To evaluate $I^\mu$, as defined in the final line of (\ref{qcdGreen}), we make
the following change of variables,
\begin{eqnarray}
{\cal X}\equiv z-x ; {\cal Z}\equiv x+z \nonumber\\
x=\frac{1}{2}({\cal Z}-{\cal X}) ; z=\frac{1}{2}({\cal X}+{\cal Z})
\end{eqnarray}
and we define
\begin{equation}
H^\mu(q_2,q_3) \equiv \left\{
\frac{\not{q_2} + m}{q_2^2-m^2} \gamma^\mu\frac{\not{q_3} + m}{q_3^2-m^2}
\right\}
\end{equation}
\begin{equation}
{\cal P}\equiv \frac{1}{2}(p_1+p_2); \; {\cal Q}\equiv\frac{1}{2}(p_2-p_1)
\end{equation}
We then find that
\begin{eqnarray}\label{Imu}
I^\mu(p_1,p_2) &\equiv&\int d^4q_2 \; d^4q_3 \; \gamma_\tau H^\mu(q_2,q_3)\gamma_\rho
\left[ \frac{-i}{(q_3-q_2)^2}\right]\int d^4x
\; d^4z \; e^{ix\cdot(q_3-p_1)}e^{iz\cdot(p_2-q_2)}  
\nonumber\\&~&\cdot\left[C(x-z)^\tau(x-z)^\rho +g^{\tau\rho}E(x-z)^2\right] 
\nonumber\\&=&
(\frac{1}{2})^4\int d^4q_2 \; d^4q_3 \; \gamma_\tau H^\mu(q_2,q_3)\gamma_\rho
\left[ \frac{-i}{(q_3-q_2)^2}\right]\int d^4{\cal X} d^4{\cal Z}
e^{i{\cal X}\cdot[{\cal P}-\frac{1}{2}(q_2+q_3)]}
\nonumber\\&~&\cdot e^{i{\cal Z}\cdot[{\cal Q}-\frac{1}{2}(q_2-q_3)]}
\left[C {\cal X}^\tau {\cal X}^\rho +
g^{\tau\rho}E {\cal X}^2\right]
\nonumber\\&=&
(\frac{1}{2})^4\int d^4q_2 \; d^4q_3 \; \gamma_\tau H^\mu(q_2,q_3)\gamma_\rho
\left[ \frac{-i}{(q_3-q_2)^2}\right]
\left\{Cg^{\alpha\rho}g^{\beta\tau}+Eg^{\rho\tau}g^{\alpha\beta}\right\}
\nonumber\\&~&\cdot(2\pi)^4\delta^4\left[{\cal Q}-\frac{1}{2}(q_2-q_3)\right] 

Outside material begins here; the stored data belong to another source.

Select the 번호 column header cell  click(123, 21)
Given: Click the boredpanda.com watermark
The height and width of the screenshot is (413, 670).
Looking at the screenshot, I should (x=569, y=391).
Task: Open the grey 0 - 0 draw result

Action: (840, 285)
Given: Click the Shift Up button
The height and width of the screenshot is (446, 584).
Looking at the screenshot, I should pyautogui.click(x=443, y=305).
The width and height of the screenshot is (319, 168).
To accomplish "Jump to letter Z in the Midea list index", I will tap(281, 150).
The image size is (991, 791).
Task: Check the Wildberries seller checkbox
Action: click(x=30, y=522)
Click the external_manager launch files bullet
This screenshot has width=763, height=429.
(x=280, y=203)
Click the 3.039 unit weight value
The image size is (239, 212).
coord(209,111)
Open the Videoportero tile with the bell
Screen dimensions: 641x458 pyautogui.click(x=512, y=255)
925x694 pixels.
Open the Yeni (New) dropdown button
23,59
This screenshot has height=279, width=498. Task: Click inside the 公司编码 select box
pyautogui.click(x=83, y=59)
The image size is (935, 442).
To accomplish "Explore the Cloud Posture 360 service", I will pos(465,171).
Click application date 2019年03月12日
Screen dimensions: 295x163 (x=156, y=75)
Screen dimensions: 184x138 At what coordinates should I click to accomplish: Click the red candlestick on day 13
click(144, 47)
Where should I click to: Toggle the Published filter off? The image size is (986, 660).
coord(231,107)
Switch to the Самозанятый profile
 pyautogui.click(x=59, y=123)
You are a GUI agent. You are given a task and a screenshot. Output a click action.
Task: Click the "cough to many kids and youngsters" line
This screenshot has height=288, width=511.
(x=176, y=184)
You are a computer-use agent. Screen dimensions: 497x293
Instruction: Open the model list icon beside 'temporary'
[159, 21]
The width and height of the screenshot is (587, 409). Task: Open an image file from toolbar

\int d^4{\cal X} {\cal X}_\alpha {\cal X}_\beta
e^{i{\cal X}\cdot[{\cal P}-\frac{1}{2}(q_2+q_3)]}
\nonumber\\&=& 
(\frac{1}{2})^4\int d^4q_2 \; d^4q_3 \;\gamma_\tau H^\mu(q_2,q_3)\gamma_\rho
\left[ \frac{-i}{(q_3-q_2)^2}\right]
\left\{Cg^{\alpha\rho}g^{\beta\tau}+Eg^{\rho\tau}g^{\alpha\beta}\right\}
\nonumber\\&~&\cdot(2\pi)^4\delta^4\left[{\cal Q}-\frac{1}{2}(q_2-q_3)\right] 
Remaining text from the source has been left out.